_EJERCICIO 1:_
Reproduce tal cual los registros, desde el comienzo hasta la línea que contiene "pos(251,100)", incluida esta.
== FRAGMENTO DE TEXTO
Cualquier acompañante de moribundos mínimamente experimentado sabe que él es solo un testigo cuya misión, normalmente en el silencio más completo, se reduce, y no es fácil, a recibir lo que el enfermo te da, sea lo que sea, y a devolvérselo. Este misterioso intercambio es el que sana, pues prefigura el misterio de comunión en que el hombre consiste y al que está llamado.
El altruismo ético que impera entre muchos voluntarios es pernicioso y tiene su origen, la mayoría de las veces, en la conciencia de culpa y en la incapacidad para estar consigo mismos, tranquilamente en sus casas. Nadie debería entrar en la habitación de un moribundo si no sabe dónde entra, y la mayoría que entra, por desgracia, no lo sabe. No lo sabe en absoluto.
Acompañar requiere tiempo y requiere no tener en cuenta el tiempo. No se entra en la habitación de un moribundo para estar con él cinco minutos, pero tampoco para estar una hora. Se entra para estar con él o con ella el tiempo que requiera cada ocasión; pueden ser cinco minutos o cinco horas, imposible saberlo con anterioridad.
====
== MATERIAL PROPORCIONADO
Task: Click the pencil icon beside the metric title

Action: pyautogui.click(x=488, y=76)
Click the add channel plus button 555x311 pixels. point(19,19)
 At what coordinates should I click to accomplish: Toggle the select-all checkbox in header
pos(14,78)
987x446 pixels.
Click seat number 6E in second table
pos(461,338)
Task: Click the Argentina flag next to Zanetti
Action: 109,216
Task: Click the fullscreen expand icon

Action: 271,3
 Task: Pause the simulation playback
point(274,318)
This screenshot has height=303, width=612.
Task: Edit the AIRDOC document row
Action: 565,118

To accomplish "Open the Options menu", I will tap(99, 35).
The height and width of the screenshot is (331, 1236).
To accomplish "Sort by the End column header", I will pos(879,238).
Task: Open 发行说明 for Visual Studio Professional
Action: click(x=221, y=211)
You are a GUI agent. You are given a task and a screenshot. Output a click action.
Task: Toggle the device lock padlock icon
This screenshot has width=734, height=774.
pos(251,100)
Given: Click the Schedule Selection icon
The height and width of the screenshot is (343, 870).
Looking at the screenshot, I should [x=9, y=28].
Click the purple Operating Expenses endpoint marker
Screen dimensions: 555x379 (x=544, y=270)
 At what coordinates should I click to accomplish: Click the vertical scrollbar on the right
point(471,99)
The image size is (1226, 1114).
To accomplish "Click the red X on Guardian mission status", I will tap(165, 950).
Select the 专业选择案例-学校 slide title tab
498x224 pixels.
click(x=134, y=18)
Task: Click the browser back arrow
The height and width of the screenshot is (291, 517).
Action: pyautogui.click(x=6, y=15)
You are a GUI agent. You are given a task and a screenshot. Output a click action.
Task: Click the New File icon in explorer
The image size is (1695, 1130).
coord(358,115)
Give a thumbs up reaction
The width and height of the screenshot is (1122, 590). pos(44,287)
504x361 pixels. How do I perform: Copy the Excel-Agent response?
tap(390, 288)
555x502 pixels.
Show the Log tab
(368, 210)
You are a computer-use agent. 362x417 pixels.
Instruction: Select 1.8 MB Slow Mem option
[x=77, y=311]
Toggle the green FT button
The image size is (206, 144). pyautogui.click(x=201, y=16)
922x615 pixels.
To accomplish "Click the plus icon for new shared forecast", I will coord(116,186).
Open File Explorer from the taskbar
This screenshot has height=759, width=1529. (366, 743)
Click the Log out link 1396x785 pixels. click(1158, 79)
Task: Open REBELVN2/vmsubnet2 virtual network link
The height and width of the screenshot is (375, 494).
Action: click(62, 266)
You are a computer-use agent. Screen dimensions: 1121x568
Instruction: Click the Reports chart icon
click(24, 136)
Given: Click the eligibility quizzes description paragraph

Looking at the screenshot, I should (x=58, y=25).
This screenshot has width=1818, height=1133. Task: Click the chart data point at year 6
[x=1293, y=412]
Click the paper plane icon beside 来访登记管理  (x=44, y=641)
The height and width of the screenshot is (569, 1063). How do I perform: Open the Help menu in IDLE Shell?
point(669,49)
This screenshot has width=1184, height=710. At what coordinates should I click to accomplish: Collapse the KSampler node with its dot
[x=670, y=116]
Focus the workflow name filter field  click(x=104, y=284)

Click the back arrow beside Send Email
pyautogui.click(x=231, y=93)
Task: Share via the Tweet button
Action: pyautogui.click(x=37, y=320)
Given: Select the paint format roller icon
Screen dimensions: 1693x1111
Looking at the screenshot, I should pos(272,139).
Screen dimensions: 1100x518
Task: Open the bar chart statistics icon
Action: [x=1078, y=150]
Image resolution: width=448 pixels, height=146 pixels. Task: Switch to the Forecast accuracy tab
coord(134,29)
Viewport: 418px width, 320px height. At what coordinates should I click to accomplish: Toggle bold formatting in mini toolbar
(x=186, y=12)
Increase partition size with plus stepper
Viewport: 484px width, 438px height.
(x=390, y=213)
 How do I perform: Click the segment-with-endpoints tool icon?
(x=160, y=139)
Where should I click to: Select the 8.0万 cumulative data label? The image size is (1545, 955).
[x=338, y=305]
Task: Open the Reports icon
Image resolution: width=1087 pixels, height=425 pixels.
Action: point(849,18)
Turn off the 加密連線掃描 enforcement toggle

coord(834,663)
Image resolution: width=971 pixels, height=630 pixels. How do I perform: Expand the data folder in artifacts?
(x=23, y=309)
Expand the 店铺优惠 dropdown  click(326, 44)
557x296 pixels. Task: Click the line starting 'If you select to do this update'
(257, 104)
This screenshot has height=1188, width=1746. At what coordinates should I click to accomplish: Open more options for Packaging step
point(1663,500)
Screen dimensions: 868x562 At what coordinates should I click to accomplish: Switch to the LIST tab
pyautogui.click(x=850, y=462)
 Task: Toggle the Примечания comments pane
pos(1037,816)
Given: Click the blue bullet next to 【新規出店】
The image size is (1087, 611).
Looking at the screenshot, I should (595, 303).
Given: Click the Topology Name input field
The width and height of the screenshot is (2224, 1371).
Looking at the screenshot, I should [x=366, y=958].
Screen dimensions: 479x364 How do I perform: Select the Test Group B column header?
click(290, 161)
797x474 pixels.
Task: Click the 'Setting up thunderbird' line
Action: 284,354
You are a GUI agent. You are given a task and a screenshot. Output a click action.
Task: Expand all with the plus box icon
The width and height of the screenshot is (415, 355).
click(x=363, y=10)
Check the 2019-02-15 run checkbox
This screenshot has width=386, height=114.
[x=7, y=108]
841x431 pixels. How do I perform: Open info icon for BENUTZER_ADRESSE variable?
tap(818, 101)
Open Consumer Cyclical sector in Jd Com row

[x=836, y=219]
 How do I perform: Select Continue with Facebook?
====
_EJERCICIO 2:_
Traduce al inglés esta oración del fragmento sobre el acompañamiento de moribundos: "Nadie debería entrar en la habitación de un moribundo si no sabe dónde entra, y la mayoría que entra, por desgracia, no lo sabe."

_RESULTADO 1:_
Task: Click the pencil icon beside the metric title

Action: pyautogui.click(x=488, y=76)
Click the add channel plus button 555x311 pixels. point(19,19)
 At what coordinates should I click to accomplish: Toggle the select-all checkbox in header
pos(14,78)
987x446 pixels.
Click seat number 6E in second table
pos(461,338)
Task: Click the Argentina flag next to Zanetti
Action: 109,216
Task: Click the fullscreen expand icon

Action: 271,3
 Task: Pause the simulation playback
point(274,318)
This screenshot has height=303, width=612.
Task: Edit the AIRDOC document row
Action: 565,118

To accomplish "Open the Options menu", I will tap(99, 35).
The height and width of the screenshot is (331, 1236).
To accomplish "Sort by the End column header", I will pos(879,238).
Task: Open 发行说明 for Visual Studio Professional
Action: click(x=221, y=211)
You are a GUI agent. You are given a task and a screenshot. Output a click action.
Task: Toggle the device lock padlock icon
This screenshot has width=734, height=774.
pos(251,100)

_RESULTADO 2:_
No one should enter a dying person's room without knowing what they are entering, and most of those who enter, unfortunately, do not know.